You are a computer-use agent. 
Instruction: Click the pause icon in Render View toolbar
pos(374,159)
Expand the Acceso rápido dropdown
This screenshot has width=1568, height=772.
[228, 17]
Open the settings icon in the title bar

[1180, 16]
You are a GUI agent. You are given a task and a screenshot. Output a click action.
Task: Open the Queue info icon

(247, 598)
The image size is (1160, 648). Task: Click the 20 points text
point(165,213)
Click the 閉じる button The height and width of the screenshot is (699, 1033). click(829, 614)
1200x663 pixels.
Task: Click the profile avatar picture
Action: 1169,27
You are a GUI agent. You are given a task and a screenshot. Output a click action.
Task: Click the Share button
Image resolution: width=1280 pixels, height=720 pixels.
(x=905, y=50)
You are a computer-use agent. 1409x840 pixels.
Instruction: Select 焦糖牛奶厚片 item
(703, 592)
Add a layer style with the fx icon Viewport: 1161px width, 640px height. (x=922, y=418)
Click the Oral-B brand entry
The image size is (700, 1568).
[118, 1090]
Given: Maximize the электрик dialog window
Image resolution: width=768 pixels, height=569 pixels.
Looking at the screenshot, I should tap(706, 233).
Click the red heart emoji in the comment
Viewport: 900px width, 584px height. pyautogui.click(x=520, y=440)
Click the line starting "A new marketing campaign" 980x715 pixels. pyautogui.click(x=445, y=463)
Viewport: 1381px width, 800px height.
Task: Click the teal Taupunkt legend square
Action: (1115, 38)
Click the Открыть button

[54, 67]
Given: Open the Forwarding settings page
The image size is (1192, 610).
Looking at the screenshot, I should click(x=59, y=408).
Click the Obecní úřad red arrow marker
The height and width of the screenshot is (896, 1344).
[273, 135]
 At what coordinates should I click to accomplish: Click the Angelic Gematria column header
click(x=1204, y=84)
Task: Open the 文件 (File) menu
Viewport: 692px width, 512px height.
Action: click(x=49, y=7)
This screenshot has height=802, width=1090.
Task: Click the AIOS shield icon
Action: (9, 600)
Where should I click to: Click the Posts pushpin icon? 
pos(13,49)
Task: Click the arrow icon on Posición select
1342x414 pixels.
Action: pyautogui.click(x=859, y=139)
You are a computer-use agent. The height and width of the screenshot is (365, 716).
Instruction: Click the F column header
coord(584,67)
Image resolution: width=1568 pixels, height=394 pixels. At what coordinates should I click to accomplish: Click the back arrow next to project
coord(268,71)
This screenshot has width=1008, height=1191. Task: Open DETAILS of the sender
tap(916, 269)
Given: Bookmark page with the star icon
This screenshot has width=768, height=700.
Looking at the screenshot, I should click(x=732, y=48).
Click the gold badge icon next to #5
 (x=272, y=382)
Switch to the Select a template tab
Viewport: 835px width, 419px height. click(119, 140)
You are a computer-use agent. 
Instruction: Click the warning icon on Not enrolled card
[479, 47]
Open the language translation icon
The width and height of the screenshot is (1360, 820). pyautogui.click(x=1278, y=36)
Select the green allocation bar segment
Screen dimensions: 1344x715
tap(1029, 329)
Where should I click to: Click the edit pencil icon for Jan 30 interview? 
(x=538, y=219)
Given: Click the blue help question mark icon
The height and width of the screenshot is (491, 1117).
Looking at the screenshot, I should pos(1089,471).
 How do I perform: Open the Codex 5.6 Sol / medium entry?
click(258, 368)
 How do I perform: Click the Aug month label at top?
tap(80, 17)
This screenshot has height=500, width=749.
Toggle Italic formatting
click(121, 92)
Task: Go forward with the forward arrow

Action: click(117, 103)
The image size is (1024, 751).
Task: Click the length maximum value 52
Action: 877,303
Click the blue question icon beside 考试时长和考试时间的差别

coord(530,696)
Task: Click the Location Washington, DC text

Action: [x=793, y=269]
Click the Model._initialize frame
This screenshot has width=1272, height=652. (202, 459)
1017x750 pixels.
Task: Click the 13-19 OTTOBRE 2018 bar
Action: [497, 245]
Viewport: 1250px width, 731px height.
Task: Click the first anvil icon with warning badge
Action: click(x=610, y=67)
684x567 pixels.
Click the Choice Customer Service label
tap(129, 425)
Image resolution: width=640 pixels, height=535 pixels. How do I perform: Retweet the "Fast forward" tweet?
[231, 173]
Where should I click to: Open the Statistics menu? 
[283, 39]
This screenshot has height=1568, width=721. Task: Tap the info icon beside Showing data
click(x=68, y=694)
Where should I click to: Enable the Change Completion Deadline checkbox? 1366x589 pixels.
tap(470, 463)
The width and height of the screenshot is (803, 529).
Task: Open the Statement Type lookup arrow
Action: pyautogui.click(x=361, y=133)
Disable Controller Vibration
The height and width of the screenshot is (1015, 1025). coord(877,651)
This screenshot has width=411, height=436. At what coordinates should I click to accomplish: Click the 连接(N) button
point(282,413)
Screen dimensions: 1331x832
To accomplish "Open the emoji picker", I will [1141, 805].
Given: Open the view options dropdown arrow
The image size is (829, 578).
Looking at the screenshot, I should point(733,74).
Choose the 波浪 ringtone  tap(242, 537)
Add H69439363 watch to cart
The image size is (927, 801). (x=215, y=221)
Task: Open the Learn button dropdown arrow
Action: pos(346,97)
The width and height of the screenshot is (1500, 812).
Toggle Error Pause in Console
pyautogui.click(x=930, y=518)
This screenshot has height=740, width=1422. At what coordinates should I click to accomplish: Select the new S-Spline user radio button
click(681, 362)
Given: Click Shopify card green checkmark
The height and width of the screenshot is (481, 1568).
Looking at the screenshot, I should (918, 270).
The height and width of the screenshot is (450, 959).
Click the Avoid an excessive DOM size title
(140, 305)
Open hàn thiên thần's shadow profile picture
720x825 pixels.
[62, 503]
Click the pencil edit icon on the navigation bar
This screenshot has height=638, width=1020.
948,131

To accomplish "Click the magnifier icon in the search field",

********************

• _Exercise description_:
Note every line of the entries in which "page" appears, and copy it down.

• _Written solution_:
Given: Open the Forwarding settings page
Given: Bookmark page with the star icon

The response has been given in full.